Now Noah casts a furious gaze at his parents, and then turns to Connor. Connor can see tears building behind his fury.

“Are you going to hurt them?” Noah asks.

“Do you want me to?”

“Yes. Yes, I do.”

Connor shakes his head. “Sorry, that’s not what we do. Someday you’ll be grateful we didn’t.”

Noah looks down. “No, I won’t.”

Trace, no longer having to hold Noah quite so tightly, escorts him back to his bedroom so Noah can shove a few things into his backpack; what little he can salvage from fifteen years of life.

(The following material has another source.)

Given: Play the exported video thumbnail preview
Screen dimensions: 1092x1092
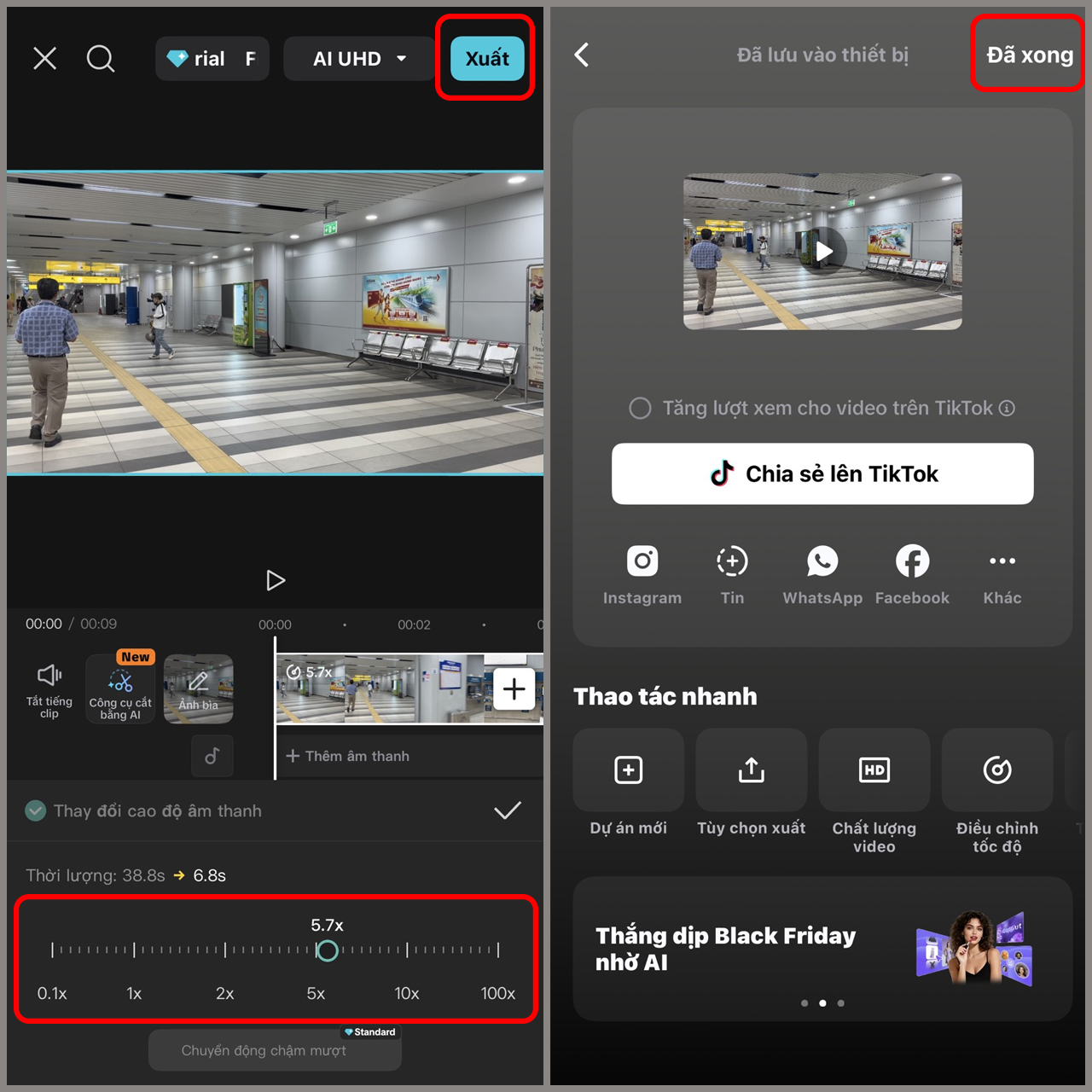Looking at the screenshot, I should [822, 251].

While the rest of Connor’s team checks out the home, making sure there is no one else present to call the police or otherwise foul up the mission, Connor hands a pad and pen to the father.

“What’s this for?”

“You’re going to write down the reasons you decided to have your son unwound.”

“What’s the point?”

“We know you have reasons for doing it,” Connor says. “I’m sure they’re stupid; I’m sure they’re selfish and seriously screwed up, but they’re still reasons. If nothing else, it’ll help us to know what kind of pain in the ass Noah is, so maybe we can deal with him better than you did.”

“You keep saying we,” the mother asks. “Who’s we?”

“We’re the ones saving your son’s freaking life. That’s all you need to know.”

The father looks down pitifully at the little notepad.

“Write,” Connor says. Neither he nor the mother look up as Trace escorts Noah out of the house into the waiting car.

“I hate you!” he yells back at them. “I never meant it when I said it before, but now I do.”

Connor can tell it cuts deeply into these parents, but not as deeply as the scalpels of a Chop Shop.

“Someday, if he makes it to seventeen, he may give you a shot at forgiveness. If he does, don’t throw that chance away.”

They say nothing to that. The father just looks down at the pad, scribbling and scribbling. When he’s done, he hands it back to Connor. Rather than a manifesto, the man has written down his excuses in efficient bullet points. Connor reads them out loud, as if each one was an accusation against them.

“ ‘Disrespect and disobedience.’ ”

Those are always the first reasons. If every parent unwound a kid due to disrespect, the human race would go extinct in a single generation.

“ ‘Destructive behavior to self and property.’ ”

Connor knows a bit about self-destructive behavior and did his share of vandalizing in times of frustration. But most kids get over that, don’t they? It never ceases to amaze him how everything—even unwinding—is geared toward the quick fix. Connor looks at the third bullet point and has to laugh.

“ ‘Lack of personal hygiene’?”

The woman throws her husband an angry gaze for writing that.

“Ooh, I like this one!” Connor says. “ ‘Diminished prospects for future.’ Sounds like a stock report!”